New York’s New Museum of Contemporary Art, which is in the midst of an ambitious $50 million building project, is a small institution by the city’s outsized standards. “But beyond the concrete and steel, the New Museum shows how a lesser-known institution can attract attention by taking chances. It hired an adventurous team of architects. It has diversified its board of trustees. It is doubling its staff, bolstering its exhibition schedule and greatly expanding its education activities. Combine that with the museum’s re-energized mission — to showcase the newest art — and the result is an institution that poses a bold challenge to established museums.”

Diablo Ballet On The Brink

Northern California’s Diablo Ballet is in danger of folding if $500,000 cannot be raised to cover debts and stabilize the organization. The company “was founded in 1994, and it has made its mark performing both ballet and contemporary dance, with experienced dancers often led by emerging choreographers.”

An Orchestra Of The New Turns 30

“In an ideal musical culture there would be no need for the American Composers Orchestra. Classical music programs in the United States would not be dominated, as they mostly are, by the works of dead European males.” But the ACO is turning 30 this week, and though new music is doing better in mainstream concert halls than it was when the orchestra was founded, Anthony Tommasini says that its mission remains critical.

France Gets Into Gaming

With a few strokes of the bureaucratic pen, France has officially raised video game design to an art form, placing it alongside literature and art on the list of professions deserving of national recognition and even subsidy. “For some French officials, games are beginning to serve as an outlet for France’s creative energies, but will need nurturing and state patronage to flourish.”

Did Corporate Cash Castrate New Katrina Doc?

A new Imax film about the devastation wreaked by Hurricane Katrina seems a bit incomplete, as it somehow manages not to say a word about the political and societal dysfunction that have made Katrina a lasting blot on the American landscape. So “why does a film that seems so insistent on decrying the loss of wetlands end with little more than an anodyne lament and some empty hope? Roll the credits: The film was made with money contributed by Chevron. And Dow Chemical. And Dominion Exploration and Production, a major power company.”

Cleveland’s Big Messy Film Scramble

When you’re running a film festival, it’s vitally important that you actually have films to show. And at this year’s Cleveland International Film Festival, that seemingly simple necessity was a lot harder to come by than you might imagine. “Half of the print had arrived. The other half… was on a sealed FedEx truck somewhere in Ohio or Indiana.” And then Canada got involved…

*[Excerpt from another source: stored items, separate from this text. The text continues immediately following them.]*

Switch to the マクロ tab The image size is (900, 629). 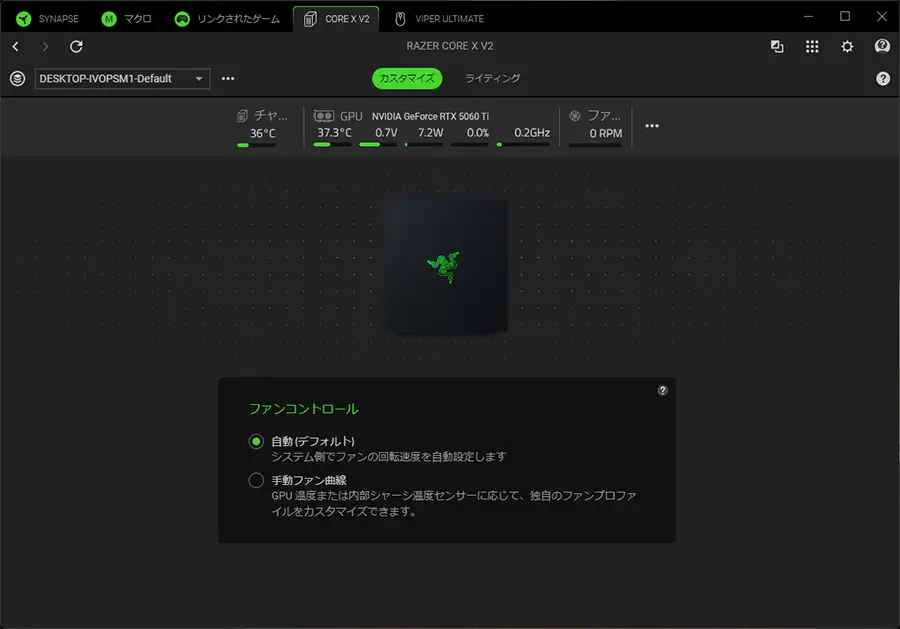pyautogui.click(x=127, y=18)
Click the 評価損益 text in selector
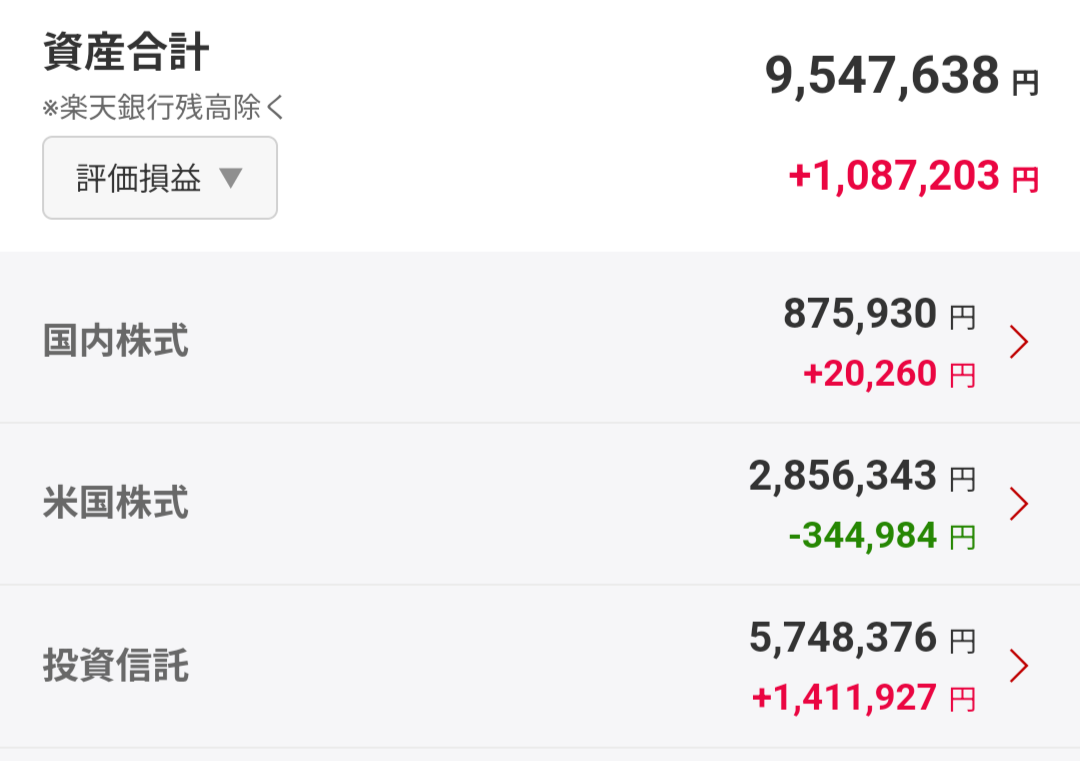This screenshot has width=1080, height=761. pyautogui.click(x=138, y=178)
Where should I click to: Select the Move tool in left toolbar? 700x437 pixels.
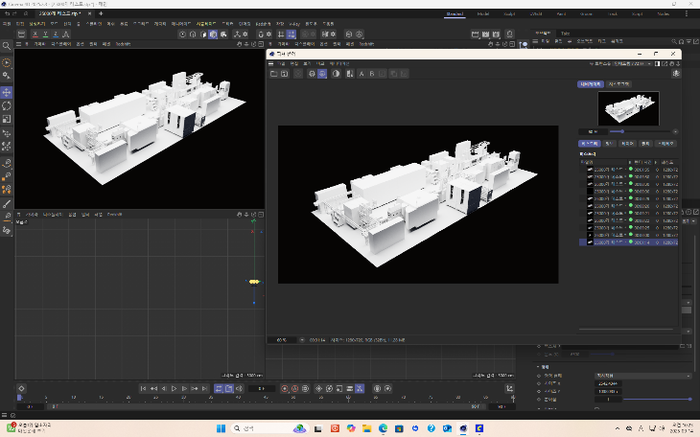[x=7, y=92]
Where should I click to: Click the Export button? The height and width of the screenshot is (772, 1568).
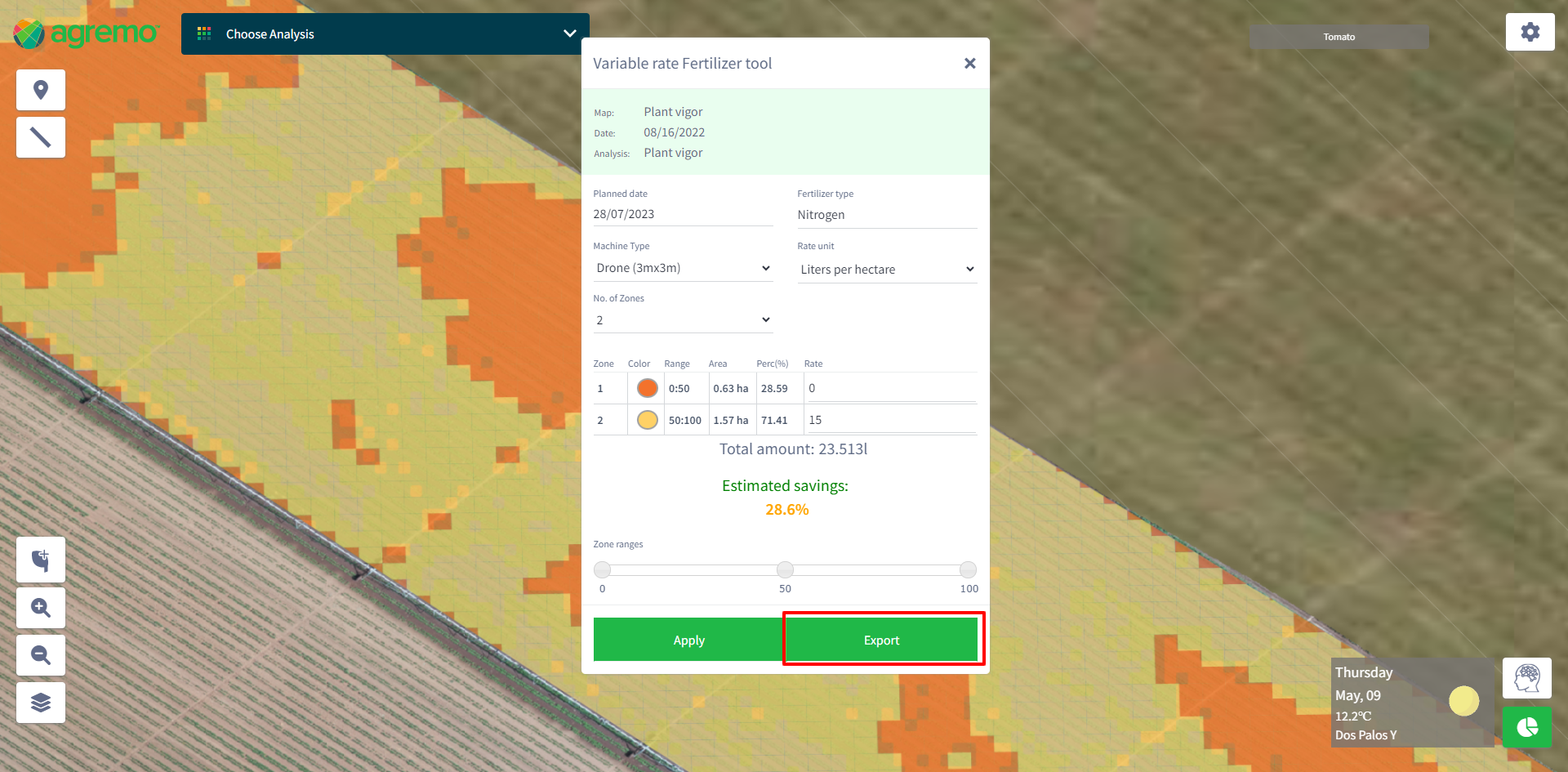coord(881,640)
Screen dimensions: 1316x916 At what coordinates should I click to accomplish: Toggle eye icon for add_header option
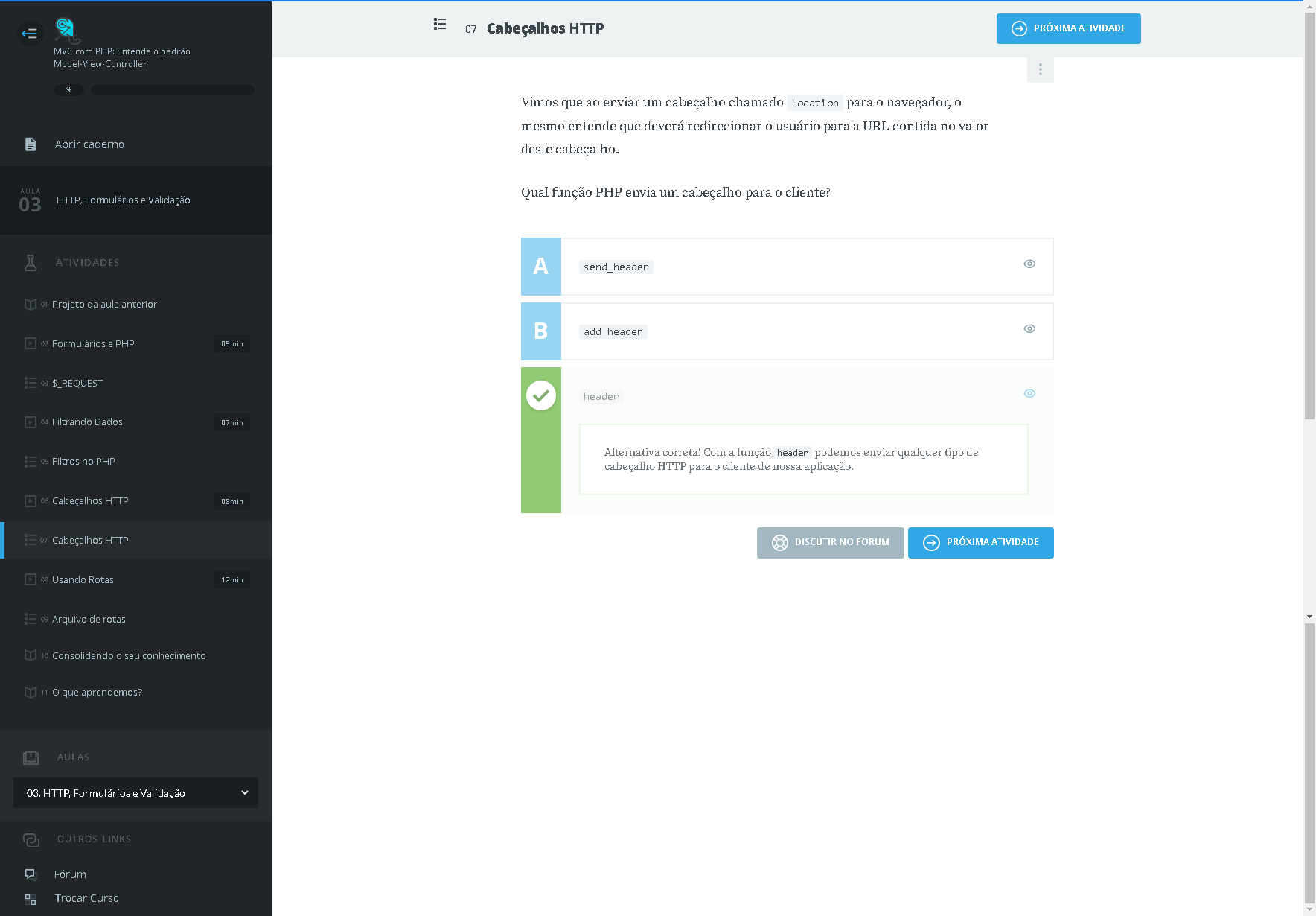tap(1029, 328)
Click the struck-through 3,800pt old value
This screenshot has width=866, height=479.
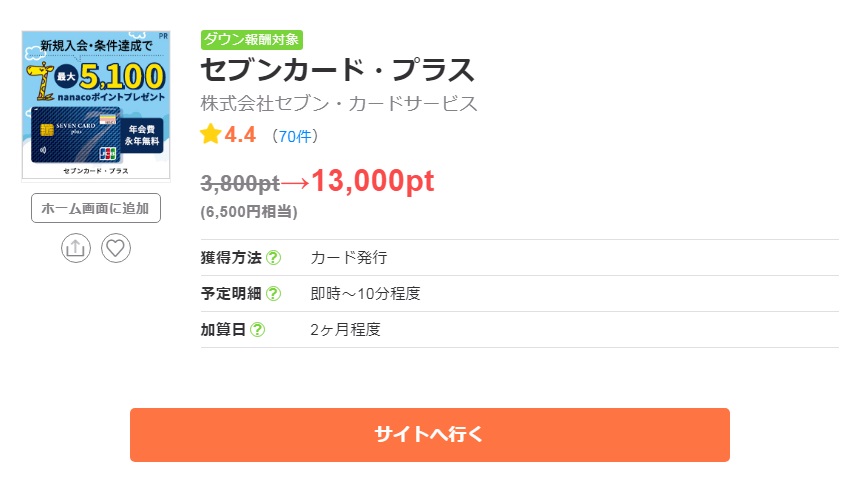(240, 183)
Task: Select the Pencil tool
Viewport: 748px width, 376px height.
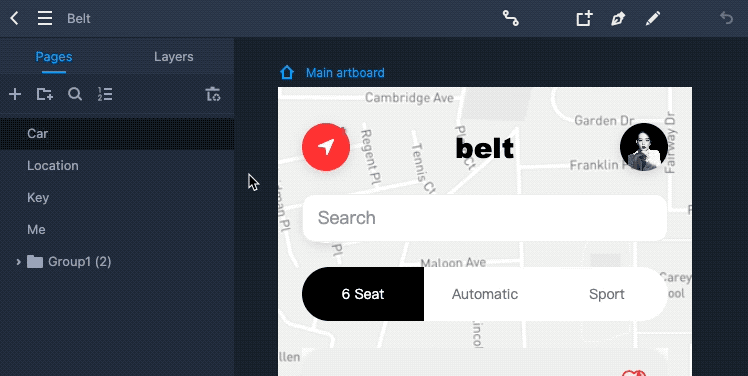Action: [653, 19]
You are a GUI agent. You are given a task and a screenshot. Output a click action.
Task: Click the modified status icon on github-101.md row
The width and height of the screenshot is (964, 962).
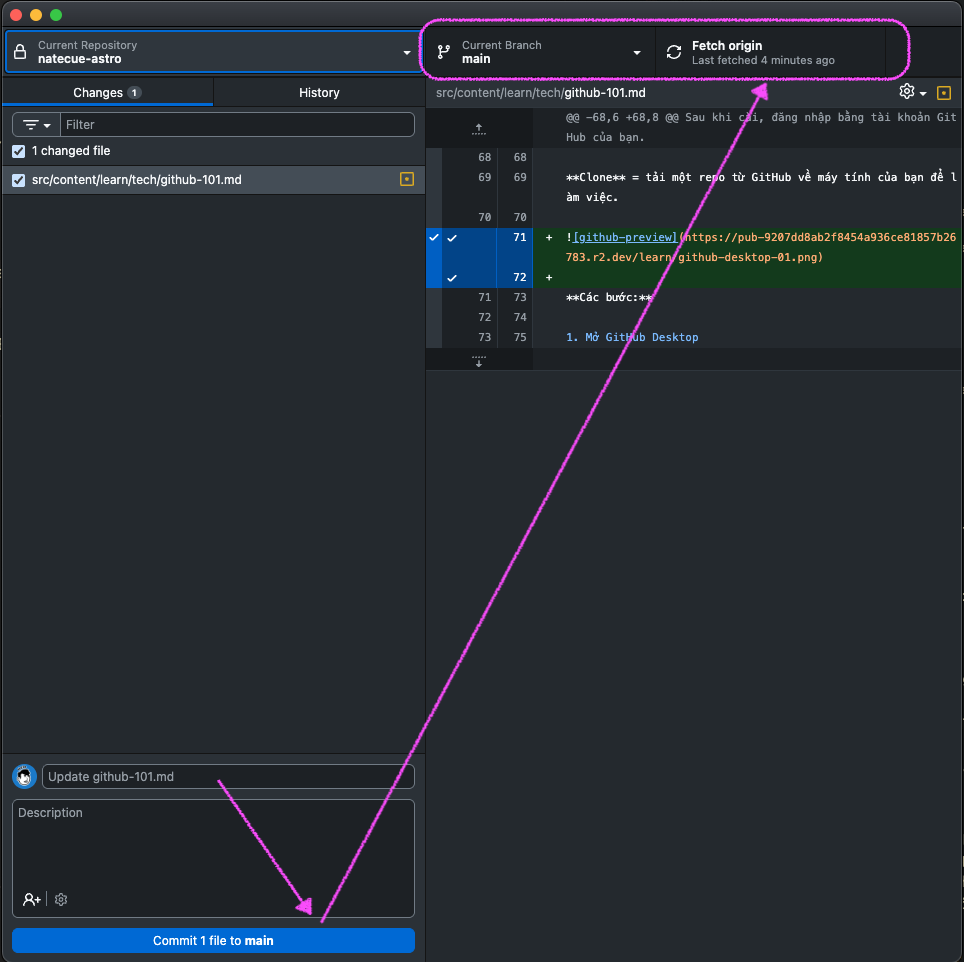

Dancing For Their Lives (And Others’)

Like most arts genres, the dance world was hit hard by the AIDS crisis, and fifteen years ago, the dancers of the Philadelphia-based Pennsylvania Ballet organized a benefit called “Shut Up And Dance” to raise money for an organization that cares for those suffering from the disease. The benefit, which has become an annual event, gives dancers a chance to choreograph their own work, and raises as much as $150,000 per year.